▶ Supplied text:
_ _ _ _
His unique, world-leading process is every bit as impressive. Using a custom-built imaging system, developed by virtue of being a creative early adopter of digital photography, Hellemn shoots a series of reef images and painstakingly stitches them together to produce complex, composite masterpieces.
One of his first projects, taken in Little Cayman, Bloody Bay Wall, is a riot of bright sponges, corals and sea life dropping vertically down over 1,000 abyssal metres. Encountered on honeymoon with his wife Karen in 1993 “because of its reputation as one of the most pristine coral reef sites in the world” Hellemn remembers being “faced with the frustration of seeing so much beauty, but being limited to the small areas that can be effectively photographed. I was struck by the spectacular colour and incredible density of marine life on this wall and intrigued by the fact that even though all this colour existed in abundance, at 90 feet deep the whole reef looked almost colourless and drab. I thought wouldn’t it be cool if the water could be taken away and you could photograph this incredible landscape lit by sunlight and reveal its true colours.”

Five years later he devised a way to do just that. In 1999 he returned with a custom rig to shoot mosaic-tile frames of the wall, the nascence of his digital tapestry. The completed oeuvre attracted the attention of National Geographic who published it in 2001. So impressed were scientists who saw it that the image has since become a research and teaching tool.
“About 90 percent of life in the ocean starts in coral reefs; they’re the nurseries of the sea,” says Hellemn of why he considers his work both art and part of important conservation work. “They’re fragile and they’re under threat.”
Ellen Cuylaerts
“I empty my mind before I immerse myself. I enter the water with no expectations, ready to shoot whatever nature gives me; you never know what will show up from the deep,” says photographer Ellen Cuylaerts.
Cuylaerts’s patience is richly rewarded, her portfolio an enviable array of sharp yet delicate portraits of the underwater world’s most intoxicating residents. A time-gnarled manatee drifts timidly among the curled and bowed roots of the mangroves, shafts of light piercing the agitated surface to illuminate a sub aqua refuge. Dolphins jostle each other playfully, the sheen of their bodies, shaped by soft grey panels of marking, gleaming gently in the blue.
_ _ _ _
▶ Supplied material:
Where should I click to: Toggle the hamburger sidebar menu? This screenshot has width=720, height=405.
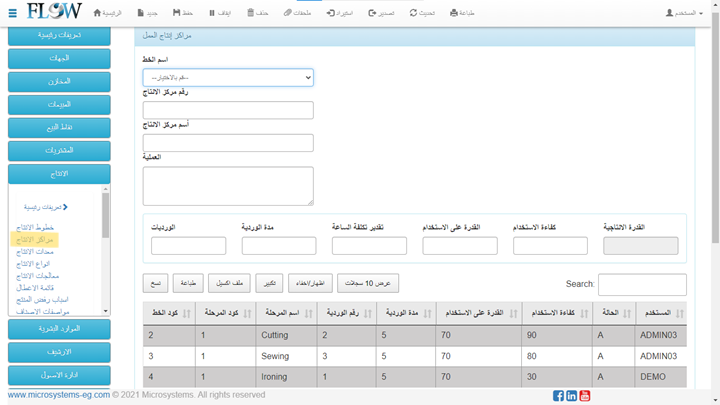click(13, 13)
_ _ _ _
▶ Problem to solve: Continue the piece on underwater photographers from its last sentence.

▶ Answer to this exercise:
“The best subjects are those where you have an understanding, a knowledge. The more you know about potential subjects, the better you can anticipate how they will react to you and your camera,” says Cuylaerts. “I never shoot the moment I discover a potential subject. I first want to observe it and create a mutual curiosity.”
Her talent for capturing capricious underwater lighting is almost unparalleled. The shimmer of fins, inky black of a cave and sparkle of a perfectly framed shoal in ‘Vortex’ are so spectacular they appear extraterrestrial.
Light forms the starting point of many of her most successful images: “It always enchants me,” muses Cuylaerts. “The reflection of the sun beams on shallow sandy patches, touching ripples of sand, or the low morning or evening light that touches the water’s surface. There is nothing more serene.”
The Caribbean is her photographic playground, yet she moved here almost by accident. “We were planning to leave Belgium and booked a holiday to Grand Cayman to snorkel with the children,” she recalls. “Five days later we had found a property.” Having fallen hard for Cayman’s submerged beauty, she was deeply moved to learn about the suffering of sharks, which are killed for their fins.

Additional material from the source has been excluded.